■ Task goal: The records that follow should be copied in full, exactly as they read.

Saved entries:

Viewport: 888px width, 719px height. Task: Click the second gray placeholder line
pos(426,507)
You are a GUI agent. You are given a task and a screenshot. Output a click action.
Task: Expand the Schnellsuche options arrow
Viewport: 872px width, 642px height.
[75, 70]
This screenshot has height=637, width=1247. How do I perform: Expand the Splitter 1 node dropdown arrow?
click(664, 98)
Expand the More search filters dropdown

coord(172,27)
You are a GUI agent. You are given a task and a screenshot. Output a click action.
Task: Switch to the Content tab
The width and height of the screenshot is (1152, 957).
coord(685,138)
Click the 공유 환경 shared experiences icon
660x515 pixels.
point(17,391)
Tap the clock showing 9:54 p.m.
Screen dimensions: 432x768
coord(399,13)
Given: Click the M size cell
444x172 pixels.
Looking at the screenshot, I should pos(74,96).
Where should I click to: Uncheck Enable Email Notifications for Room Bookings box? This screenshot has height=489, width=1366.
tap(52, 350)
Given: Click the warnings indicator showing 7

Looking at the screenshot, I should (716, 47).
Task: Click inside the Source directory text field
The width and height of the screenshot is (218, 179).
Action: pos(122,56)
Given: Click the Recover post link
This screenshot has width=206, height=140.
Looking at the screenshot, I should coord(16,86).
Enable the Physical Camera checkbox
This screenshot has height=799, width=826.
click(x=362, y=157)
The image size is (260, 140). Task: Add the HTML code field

■ Written solution:
Viewport: 888px width, 719px height. Task: Click the second gray placeholder line
pos(426,507)
You are a GUI agent. You are given a task and a screenshot. Output a click action.
Task: Expand the Schnellsuche options arrow
Viewport: 872px width, 642px height.
[75, 70]
This screenshot has height=637, width=1247. How do I perform: Expand the Splitter 1 node dropdown arrow?
click(664, 98)
Expand the More search filters dropdown

coord(172,27)
You are a GUI agent. You are given a task and a screenshot. Output a click action.
Task: Switch to the Content tab
The width and height of the screenshot is (1152, 957).
coord(685,138)
Click the 공유 환경 shared experiences icon
660x515 pixels.
point(17,391)
Tap the clock showing 9:54 p.m.
Screen dimensions: 432x768
coord(399,13)
Given: Click the M size cell
444x172 pixels.
Looking at the screenshot, I should pos(74,96).
Where should I click to: Uncheck Enable Email Notifications for Room Bookings box? This screenshot has height=489, width=1366.
tap(52, 350)
Given: Click the warnings indicator showing 7

Looking at the screenshot, I should (716, 47).
Task: Click inside the Source directory text field
The width and height of the screenshot is (218, 179).
Action: pos(122,56)
Given: Click the Recover post link
This screenshot has width=206, height=140.
Looking at the screenshot, I should coord(16,86).
Enable the Physical Camera checkbox
This screenshot has height=799, width=826.
click(x=362, y=157)
The image size is (260, 140). Task: Add the HTML code field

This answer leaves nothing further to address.